Start Source material

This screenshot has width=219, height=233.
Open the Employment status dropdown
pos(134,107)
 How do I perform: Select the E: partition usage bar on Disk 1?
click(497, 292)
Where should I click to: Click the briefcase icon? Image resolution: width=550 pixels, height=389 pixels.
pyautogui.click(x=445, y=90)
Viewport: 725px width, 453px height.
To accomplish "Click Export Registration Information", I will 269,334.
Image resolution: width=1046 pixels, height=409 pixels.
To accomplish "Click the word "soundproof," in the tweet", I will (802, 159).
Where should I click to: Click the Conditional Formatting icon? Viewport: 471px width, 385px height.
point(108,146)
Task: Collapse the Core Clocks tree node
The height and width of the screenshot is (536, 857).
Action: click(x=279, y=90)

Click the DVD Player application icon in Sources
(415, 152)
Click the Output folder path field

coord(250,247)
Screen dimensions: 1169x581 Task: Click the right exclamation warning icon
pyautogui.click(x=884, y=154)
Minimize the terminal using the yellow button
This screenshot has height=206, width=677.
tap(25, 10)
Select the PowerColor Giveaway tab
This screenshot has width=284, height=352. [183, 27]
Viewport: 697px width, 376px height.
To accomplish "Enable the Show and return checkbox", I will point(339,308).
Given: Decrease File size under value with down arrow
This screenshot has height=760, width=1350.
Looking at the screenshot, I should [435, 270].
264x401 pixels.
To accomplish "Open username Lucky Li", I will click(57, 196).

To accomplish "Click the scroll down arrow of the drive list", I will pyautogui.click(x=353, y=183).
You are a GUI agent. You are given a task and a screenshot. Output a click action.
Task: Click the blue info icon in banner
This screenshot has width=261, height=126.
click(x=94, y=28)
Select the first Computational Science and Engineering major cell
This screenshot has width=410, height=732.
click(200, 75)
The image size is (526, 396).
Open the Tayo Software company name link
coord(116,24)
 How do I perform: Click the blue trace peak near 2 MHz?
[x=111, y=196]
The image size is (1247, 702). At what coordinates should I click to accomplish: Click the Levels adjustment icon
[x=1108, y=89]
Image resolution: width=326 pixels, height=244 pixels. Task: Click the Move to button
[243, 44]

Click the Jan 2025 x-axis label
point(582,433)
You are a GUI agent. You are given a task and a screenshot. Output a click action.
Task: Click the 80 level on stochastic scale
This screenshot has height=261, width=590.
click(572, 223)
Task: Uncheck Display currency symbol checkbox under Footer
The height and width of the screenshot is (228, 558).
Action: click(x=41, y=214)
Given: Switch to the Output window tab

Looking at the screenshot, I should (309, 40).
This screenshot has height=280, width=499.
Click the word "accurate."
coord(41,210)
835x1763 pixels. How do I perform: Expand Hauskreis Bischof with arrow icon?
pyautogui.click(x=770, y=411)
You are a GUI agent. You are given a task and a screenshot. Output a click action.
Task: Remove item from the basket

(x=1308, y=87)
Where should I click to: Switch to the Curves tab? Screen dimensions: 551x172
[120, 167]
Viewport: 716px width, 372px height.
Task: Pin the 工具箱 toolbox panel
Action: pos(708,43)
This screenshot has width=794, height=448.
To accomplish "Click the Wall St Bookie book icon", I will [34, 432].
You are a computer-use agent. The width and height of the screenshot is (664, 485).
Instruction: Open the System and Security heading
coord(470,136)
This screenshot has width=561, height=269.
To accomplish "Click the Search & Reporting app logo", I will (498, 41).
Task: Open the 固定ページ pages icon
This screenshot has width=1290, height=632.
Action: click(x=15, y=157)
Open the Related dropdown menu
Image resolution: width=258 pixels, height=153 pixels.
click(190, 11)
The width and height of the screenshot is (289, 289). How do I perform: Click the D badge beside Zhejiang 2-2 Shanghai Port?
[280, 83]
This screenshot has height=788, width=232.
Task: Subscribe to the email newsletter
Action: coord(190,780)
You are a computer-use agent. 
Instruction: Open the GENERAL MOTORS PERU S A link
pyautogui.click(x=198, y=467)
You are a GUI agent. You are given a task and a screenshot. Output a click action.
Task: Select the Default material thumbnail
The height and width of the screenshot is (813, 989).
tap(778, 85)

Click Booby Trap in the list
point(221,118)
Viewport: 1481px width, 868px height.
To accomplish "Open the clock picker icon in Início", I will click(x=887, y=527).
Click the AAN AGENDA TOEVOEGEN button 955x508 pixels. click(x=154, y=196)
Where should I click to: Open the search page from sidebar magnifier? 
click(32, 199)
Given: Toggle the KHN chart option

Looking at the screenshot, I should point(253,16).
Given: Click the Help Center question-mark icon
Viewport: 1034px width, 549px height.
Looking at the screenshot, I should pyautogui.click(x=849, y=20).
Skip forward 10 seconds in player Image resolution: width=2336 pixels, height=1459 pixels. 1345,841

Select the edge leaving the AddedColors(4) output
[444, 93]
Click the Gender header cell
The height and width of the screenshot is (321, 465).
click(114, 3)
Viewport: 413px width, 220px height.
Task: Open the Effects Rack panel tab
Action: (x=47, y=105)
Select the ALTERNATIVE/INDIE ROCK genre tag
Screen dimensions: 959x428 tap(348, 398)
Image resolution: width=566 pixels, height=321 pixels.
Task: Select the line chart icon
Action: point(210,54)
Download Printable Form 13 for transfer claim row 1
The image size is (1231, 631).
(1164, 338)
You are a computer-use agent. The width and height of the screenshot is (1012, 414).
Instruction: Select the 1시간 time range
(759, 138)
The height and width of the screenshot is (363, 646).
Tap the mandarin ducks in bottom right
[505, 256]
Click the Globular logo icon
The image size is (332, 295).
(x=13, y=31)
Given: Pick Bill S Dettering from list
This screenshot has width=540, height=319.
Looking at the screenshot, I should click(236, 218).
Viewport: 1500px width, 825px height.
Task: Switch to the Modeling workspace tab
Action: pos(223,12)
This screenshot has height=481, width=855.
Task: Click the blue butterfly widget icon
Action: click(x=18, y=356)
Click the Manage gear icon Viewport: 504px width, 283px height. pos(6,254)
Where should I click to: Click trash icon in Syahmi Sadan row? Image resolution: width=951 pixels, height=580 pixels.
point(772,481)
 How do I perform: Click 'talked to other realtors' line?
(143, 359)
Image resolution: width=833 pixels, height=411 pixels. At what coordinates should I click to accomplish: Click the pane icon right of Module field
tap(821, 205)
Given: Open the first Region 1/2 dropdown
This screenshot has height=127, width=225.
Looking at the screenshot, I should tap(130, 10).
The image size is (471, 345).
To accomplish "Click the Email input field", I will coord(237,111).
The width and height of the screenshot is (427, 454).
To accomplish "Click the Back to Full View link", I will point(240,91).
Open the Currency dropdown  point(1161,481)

End Source material

Identify each line in the items above that contains the word "first" and copy every such line.

▸ **Final result**:
Select the first Computational Science and Engineering major cell
Given: Open the first Region 1/2 dropdown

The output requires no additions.